Developing robust software that is error free is one of the most important skills that everyone should learn in grad school but don’t for a variety of reasons or at least that is my experience. Yours may be different. I will illustrate one context where a simple software engineering idea is very useful in eliminating hard to find bugs in code.

The Context

A project that I worked on while in grad school required me to program a Markov chain Monte Carlo sampler. I will not go into the technical details here but the idea is that somewhere in the code you will have a loop that like looks the one shown below:

Iterate 10000 times:
a = f(b, c)
b = g(a, c)
c = h(a, b)


The difficulty in troubleshooting the code given above is that in each iteration the values for any of the variables $$a$$, $$b$$ and $$c$$ depend on the values for the other two variables. Thus, if the code is not working as expected it is difficult to troubleshoot as the bug could be anywhere. One way to troubleshoot the code would be to freeze the values for two of the variables (say $$a$$ and $$b$$) and to see if values of $$c$$ are as expected. The usual way I used to incorporate the above idea was to introduce Boolean flags as shown below:

Iterate 10000 times:
If generate_a:
a = f(b, c)
If generate_b:
b = g(a, c)
If generate_c:
c = h(a, b)


Using the above idea, I would test the code by setting the appropriate flags as shown below:

generate_a = False
generate_b = False
Iterate 10000 times:
If generate_a:
a = f(b, c)
If generate_b:
b = g(a, c)
If generate_c:
c = h(a, b)


I always found the above very clunky and was not comfortable with the idea at all. The problem with the above idea is that when we are using the code for ‘real’ we would set the flags to be ‘True’ and thus the Boolean variables are redundant. The other issue is that I have to pass the expected values for $$a$$ and $$b$$. I would know these values when I am testing as the tests are run based on simulated data but we would not know these values for a real dataset.

The Software Engineering Idea: Method Stub

As the years went by, out of curiosity and interest, I started reading about software engineering ideas and one of the ideas I encountered was that of a ‘Method Stub’. The idea is that in our test we substitute a ‘fake’ method that always performs as expected instead of the real method. Thus, instead of calling f(b, c), the test would call fake_f(b, c) which always returns the correct value for a. Implementing such a strategy has two benefits: One, we can test each function in isolation by faking the remaining functions and two, we do not need any redundant flags in our actual code and do not need to pass any values for $$a$$, $$b$$ and $$c$$. The testing strategy then becomes:

Write fake_f(b, c) such that it always returns the correct value for a.

Write fake_g(a, c) such that it always returns the correct value for b.

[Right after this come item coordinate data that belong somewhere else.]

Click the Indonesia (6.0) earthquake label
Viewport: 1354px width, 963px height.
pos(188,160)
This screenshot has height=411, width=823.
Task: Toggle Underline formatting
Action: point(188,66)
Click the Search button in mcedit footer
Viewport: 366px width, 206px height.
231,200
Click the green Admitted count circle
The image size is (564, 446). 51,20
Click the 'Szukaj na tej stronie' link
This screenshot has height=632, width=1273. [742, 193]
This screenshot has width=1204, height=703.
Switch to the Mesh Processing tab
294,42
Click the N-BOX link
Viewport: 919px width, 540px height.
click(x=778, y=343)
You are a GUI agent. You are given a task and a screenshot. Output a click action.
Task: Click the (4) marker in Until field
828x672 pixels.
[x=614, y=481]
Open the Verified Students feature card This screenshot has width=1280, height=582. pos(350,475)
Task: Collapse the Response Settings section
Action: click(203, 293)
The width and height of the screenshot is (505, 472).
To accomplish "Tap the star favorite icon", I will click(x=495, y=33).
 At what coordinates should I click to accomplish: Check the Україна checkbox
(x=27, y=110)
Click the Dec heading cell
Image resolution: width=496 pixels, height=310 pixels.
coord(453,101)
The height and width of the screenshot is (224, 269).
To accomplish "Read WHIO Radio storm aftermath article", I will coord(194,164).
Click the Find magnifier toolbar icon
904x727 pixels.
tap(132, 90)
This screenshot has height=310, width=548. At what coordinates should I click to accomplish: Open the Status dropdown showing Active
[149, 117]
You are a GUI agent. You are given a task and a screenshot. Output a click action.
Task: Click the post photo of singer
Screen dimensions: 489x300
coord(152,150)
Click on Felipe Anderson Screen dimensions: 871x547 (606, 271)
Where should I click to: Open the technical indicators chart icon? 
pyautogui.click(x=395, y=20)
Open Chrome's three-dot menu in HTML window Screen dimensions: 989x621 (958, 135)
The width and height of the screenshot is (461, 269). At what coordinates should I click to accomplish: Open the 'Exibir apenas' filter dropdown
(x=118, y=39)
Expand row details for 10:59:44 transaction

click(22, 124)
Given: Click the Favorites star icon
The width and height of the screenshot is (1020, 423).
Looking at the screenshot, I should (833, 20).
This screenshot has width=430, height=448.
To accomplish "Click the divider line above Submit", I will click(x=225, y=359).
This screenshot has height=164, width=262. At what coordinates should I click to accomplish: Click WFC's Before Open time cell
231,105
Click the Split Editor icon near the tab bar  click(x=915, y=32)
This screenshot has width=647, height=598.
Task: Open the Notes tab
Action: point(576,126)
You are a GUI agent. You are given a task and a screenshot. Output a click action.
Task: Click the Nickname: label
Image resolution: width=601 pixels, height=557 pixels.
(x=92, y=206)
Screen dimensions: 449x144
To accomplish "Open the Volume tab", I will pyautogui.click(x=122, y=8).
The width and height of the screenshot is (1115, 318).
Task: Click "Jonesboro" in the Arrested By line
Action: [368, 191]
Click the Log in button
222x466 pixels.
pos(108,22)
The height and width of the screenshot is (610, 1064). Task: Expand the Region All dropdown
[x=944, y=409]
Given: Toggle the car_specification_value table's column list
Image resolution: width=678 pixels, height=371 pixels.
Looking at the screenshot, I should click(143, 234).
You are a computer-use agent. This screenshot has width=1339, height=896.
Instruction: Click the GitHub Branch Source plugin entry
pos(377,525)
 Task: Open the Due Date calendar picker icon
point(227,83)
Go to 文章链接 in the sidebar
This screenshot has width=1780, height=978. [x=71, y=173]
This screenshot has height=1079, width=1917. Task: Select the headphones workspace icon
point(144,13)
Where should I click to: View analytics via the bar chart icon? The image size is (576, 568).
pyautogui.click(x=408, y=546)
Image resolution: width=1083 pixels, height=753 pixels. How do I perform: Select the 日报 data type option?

Tell the testing framework: When you encounter f(a, b), use fake_f(b, c) instead of f(b, c)

Tell the testing framework: When you encounter g(a, c), use fake_g(a, c) instead of g(a, c)

Iterate 10000 times:
a = f(b, c)
b = g(a, c)
c = h(a, b)


We now have clean code that can be tested easily without introducing redundant Boolean flags or passing in actual values for $$a$$, $$b$$ and $$c$$.